Healthy eating habits to support peak performance
Healthy eating habits to support peak performance
Between a demanding work schedule, professional networking, a busy family life, an active social life, a dog that needs walking, a fitness routine, and indulging in episodes of Below Deck with the few spare minutes that remain in any given week, who has time to think about healthy eating, too?
Apparently, people who are interested in peak performance, because the science is clear that eating better means feeling better and doing better in all areas of life.
It’s been the focus of many studies investigating the reasons why people are cooking less. According to the National Library of Medicine, time scarcity and cooking skills were identified as common barriers to prepare home meals. But a tendency to skip the grocery store and opt to eat store bought meals, take-out or fast food can leave lingering issues. What kind of nutritional value does the meal out offer, what kind of preservatives are hiding in that granola bar advertised as a “healthy” option? With some dedication and persistence, simple swaps can mean new found energy.
While experts believe many factors like culture, economic status, and the psychology behind food relationships can influence feelings about food and eating behaviors, making time to get thoughtful and intentional about what women put into their bodies can influence every other aspect of their lives. Medical professionals know there is power in changing unhealthy eating habits. Small, intentional changes can mean:
- An increase in energy level and alertness
- A more positive relationship with food
- Improved health
- Easier movement
- Improved body image
Translation? It’s worth the energy and effort.
This August celebrates National Wellness Month. It’s a call to focus on self-care, stress management, and creating healthy routines. So to reset healthy habits and dive into a drama-free diet discussion, MBAchic caught up with Laura Ligos, AKA The Sassy Dietitian.
While most dietitians pursue clinical, outpatient, community or food service roles, Ligos knew early on that she wasn’t interested in a traditional track. She says getting her MBA from Dominican University granted her the education, knowledge and confidence to leave her full time job and start her own business.
“While there were still a lot of unknowns when starting a business it was helpful to understand how businesses operate and know what was possible,” says Ligos.
After a decade of practice, she says meal planners are simply more likely to see long term success in their health and goals than those who opt to wing it.
“Most people cannot remember to do anything unless it’s on their calendar (myself included) so why isn’t meal planning on the calendar? If it’s not I almost always recommend it should be,” says Ligos.
For a century, women have been trying and failing to survive on an unrealistic caloric intake.
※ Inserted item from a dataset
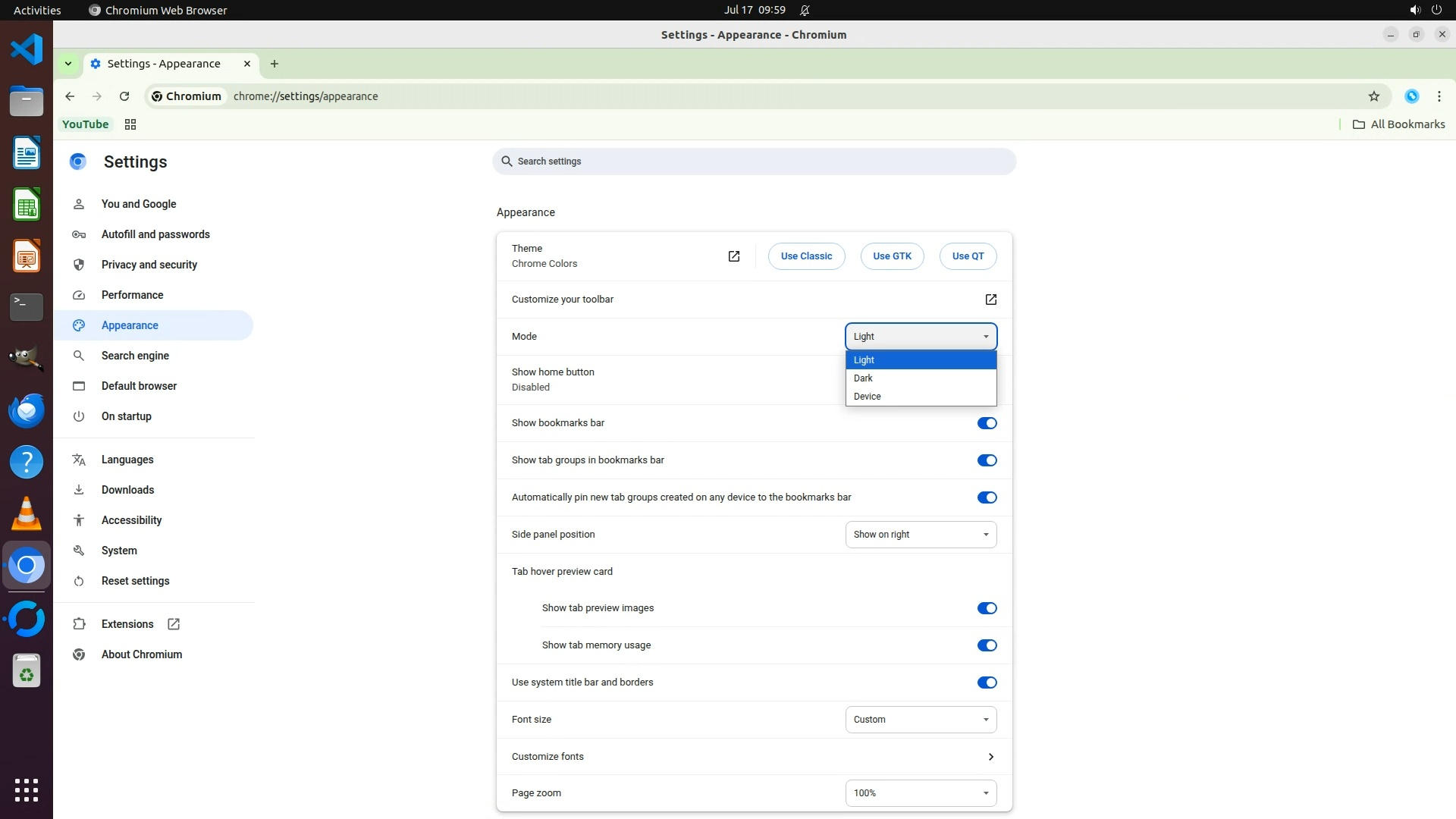Image resolution: width=1456 pixels, height=819 pixels.
Task: Open the tab search chevron button
Action: pyautogui.click(x=68, y=64)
The concept of the 1,200 calories a day limit for weight loss has been around since the 1920s, thanks to a book called Diet and Health: With a Key to the Calories which was widely read by Americans. Even with 100 years of evidence that this recommendation doesn’t work, the idea just won’t die.
It’s a health myth Ligos has heard presented over and over again, with clients committing to the calorie deficiency throughout the work week and inevitably binging on the weekend because they are deprived of the nutrients they need to function properly. She is eager to debunk the long lasting concept on her quest to form more positive client-food relationships.
“That calorie amount is enough for a four year old,” insists Ligos. “Not a grown adult.”
“It’s not sustainable nor healthy. We don’t need that drastic of a calorie deficit nor is it good for us and I strive to help adults fuel their lives not restrict them.”
Dietitian approved teachings everyone can get on board with to start feeling better now:
1. There is no quick fix for improved health
“If we stopped looking for that quick fix and instead looked at our health and nutrition as a lifelong journey I think many people would find more success.”
2. Prioritize sleep and stress management now
“You can have the best diet in the world but if you aren’t sleeping or managing stress you may not find optimal health. Not sleeping and being stressed out can have an impact on your hormones that regulate hunger and lead to blood sugar issues so we have to prioritize sleep and stress management.”
3. Get moving to feel better today
“We spend so much of our days sitting and it’s not helping us out! Even going for 5 minute walks to break up our day can be so helpful.”
Best recipes for success
In a fast-food high-processed world, health on the go can feel really challenging to achieve. It’s often more convenient to swing by a drive thru (even one of those sinister yet tempting “pretend healthy” fast options like Panera). Ligos offers up a few go-to healthy breakfast recipes that can be prepared in advance to set the tone for a positive, productive work day.
Her overnight oats recipe is easy to whip up and can be packed full of protein and fiber for long lasting, tasty fuel.
If oats aren’t your thing, consider a make-ahead batch of egg bakes as an easy option to pack more vegetables and protein into a day.
Need some brain fuel in a pinch?
Ligos suggests a few staples to have on hand when hunger hits and the clock is ticking:
- apple and peanut butter
- protein balls
- veggies with hummus
- meat sticks
- rice cakes with nut butter and berries
In order to restore and create balance in every corner of life, women need to first reimagine their connection to food.
“Having a healthy relationship with food and choosing foods that make us feel our best allow us to live a full life,” says Ligos. “When we have more energy we are able to do more of what we want to and need to. There is no perfect diet but there are foods that will work best for each individual and when we prioritize those we will see success not only in our health but also our life.”